С. Б. Окунь точно расшифровал ситуацию: Успенский рвется к новым обыскам и репрессиям, но Копылов и Руперт боятся, как бы не открылось слишком много, и тогда Петербург заметит иркутскую нерадивость.
Бенкендорф хочет запугать, искоренить, но тоже не склонен дать делу слишком большого хода: ведь «Письма из Сибири» все-таки прошли через его цензуру (и Руперт намекнул на это в одном из своих отчетов), да к тому же учитель, священники и прочие разночинные читатели были народом, который, по Николаю I, «чист душою», и не в нем опасность, а в образованных смутьянах.
Руперт составил, и Бенкендорф утвердил следующее мнение о читателях Лунина:
«Прежняя их жизнь и настоящее поведение свидетельствуют вполне, что ни одна из мыслей помянутых сочинений ими не усвоена, и вообще они совершенно далеки от всего того, что хоть несколько противоречило бы духу правительства».
Громницкого через полгода отпустили под особый надзор (десять лет спустя умрет от чахотки). Учителей отставили (Журавлев не перенес неприятностей и умер до окончания дела). Муравьевых, Волконских, Вольфа даже не допрашивали. Успенскому после настоятельных просьб Руперта дали Станислава III степени[160].
Изъятые рукописи Лунина ушли в Петербург — в секретный архив III отделения, где они, подобно автору, подлежали полному забвению.

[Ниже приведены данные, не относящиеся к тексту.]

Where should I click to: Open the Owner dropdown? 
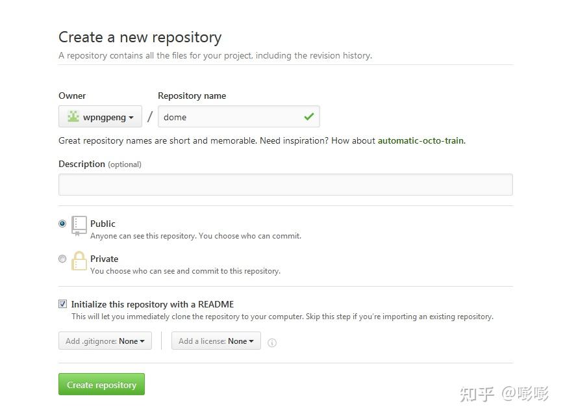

10.«В исходе 30-х — начале 40-х годов выступление Лунина было одним из самых ярких актов идейной борьбы с самодержавно-крепостническим строем. Брошенный в ссылку молодой Герцен лишь в эти годы приступил к своей художественно-литературной пропаганде. Его голос, первые произведения Белинского после тяжелого периода „примирения с действительностью“ и голос Лунина из сибирской ссылки — вот наиболее яркие явления революционной мысли времени».
Слова эти взяты из книги М. В. Нечкиной «Движение декабристов».